The regular action returned with the welterweight bout between Mike Swick and Paulo Thiago. After an interesting first round which saw some good kicks and combinations from both men, a counter left hook from Thiago sent Swick to the ground. Thiago quickly went in for the kill, locking in a d’arce choke. Swick had no chance, and was unconscious in a matter of seconds, giving the Brazilian the impressive submission win.

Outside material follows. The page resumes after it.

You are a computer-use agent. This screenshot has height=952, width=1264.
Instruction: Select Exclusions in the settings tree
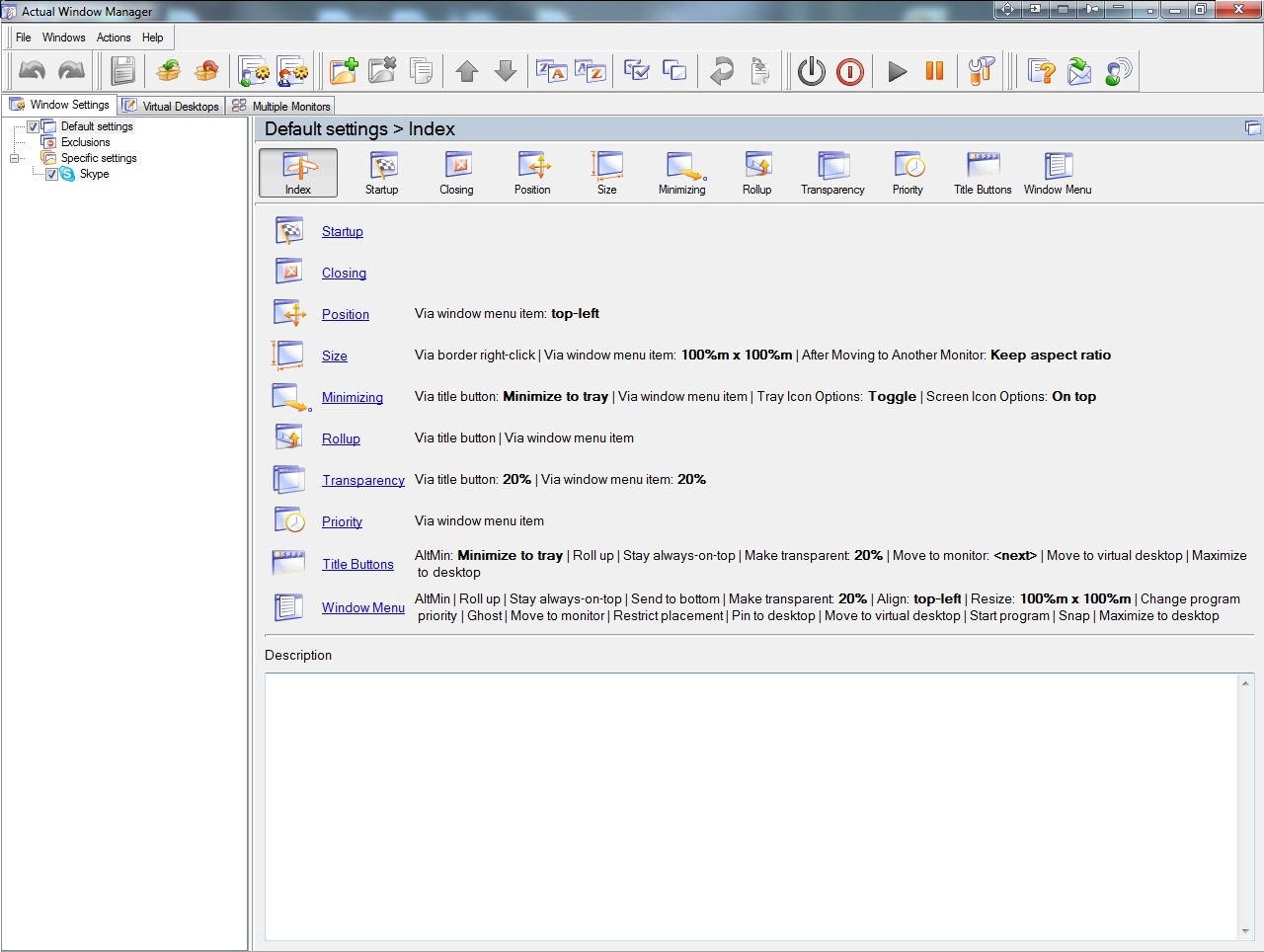pos(85,142)
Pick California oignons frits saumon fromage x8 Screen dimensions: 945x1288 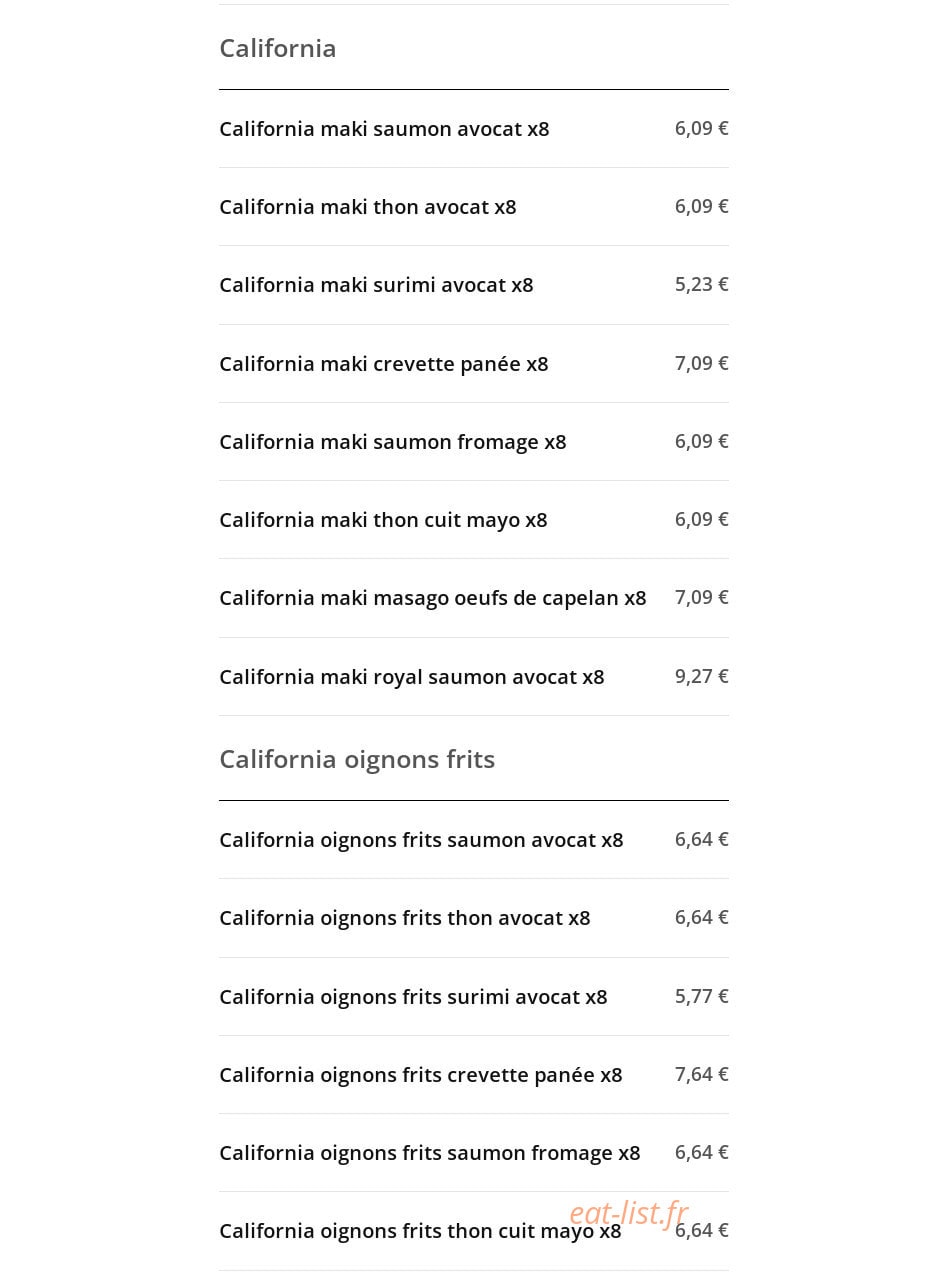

Then it was back up to middleweight for the next fight, as Nate Marquardt faced off against Chael Sonnen, with the winner getting a shot at the title. To say that this was an outstanding fight would be an understatement. Sonnen put in the best performance of his UFC career as he dominated Marquardt on the ground for the first two rounds, and even a big Marquardt elbow that opened up a nasty cut on his forehead could not stop him. Round three began in the same way, but Marquardt began to fight back in the last minute, looking like he’d get the win with a guillotine. But Sonnen managed to escape, and by then it was too little too late for Marquardt. Sonnen’s earlier domination earned him the unanimous decision, and a shot at whoever wins the upcoming Anderson Silva/Vitor Belfort fight. Outstanding, just outstanding.
The main event was next, the battle of the legends as Randy Couture took on Mark Coleman, a fight that was originally meant to take place way back at UFC 17. Once again Couture proved that he’s still a tremendous fighter. The Natural controlled the action in the first with his superior striking and against the cage with his dirty boxing. Couture began the second with a take down, and it wasn’t long before he took Coleman’s back and synched in the rear naked choke. Coleman was soon unconscious, and Couture had the submission win with an outstanding performance. As for Coleman, he just wasn’t in the game.
The broadcast finished with more filler material as Rolles Gracie faced Joey Beltran at heavyweight. Now when you see the name Gracie in an MMA fight you expect a lot. Sadly, this Gracie failed to live up to those expectations. Gracie had some good moments early on in the first, but he tired very quickly, and this gave Beltran the chance to really up his game. Bu the time the second round came around Gracie was waddling around like a duck, and it wasn’t surprising when the referee stopped the fight, with Gracie flat on his front, trying to survive Beltran’s ground and pound. You really can’t fault Beltran for his performance here, but Gracie was extremely disappointing in a Kalib Starnes kind of way.
In conclusion – well, the UFC delivered again with another great show, topped off nicely with another age defying performance from Randy Couture, and an outstanding outing by Chael Sonnen. Sure, there were a couple of disappointing performances, but they didn’t detract from the rest of the show, as we now look forward to the UFC’s debut down under in a couple of weeks.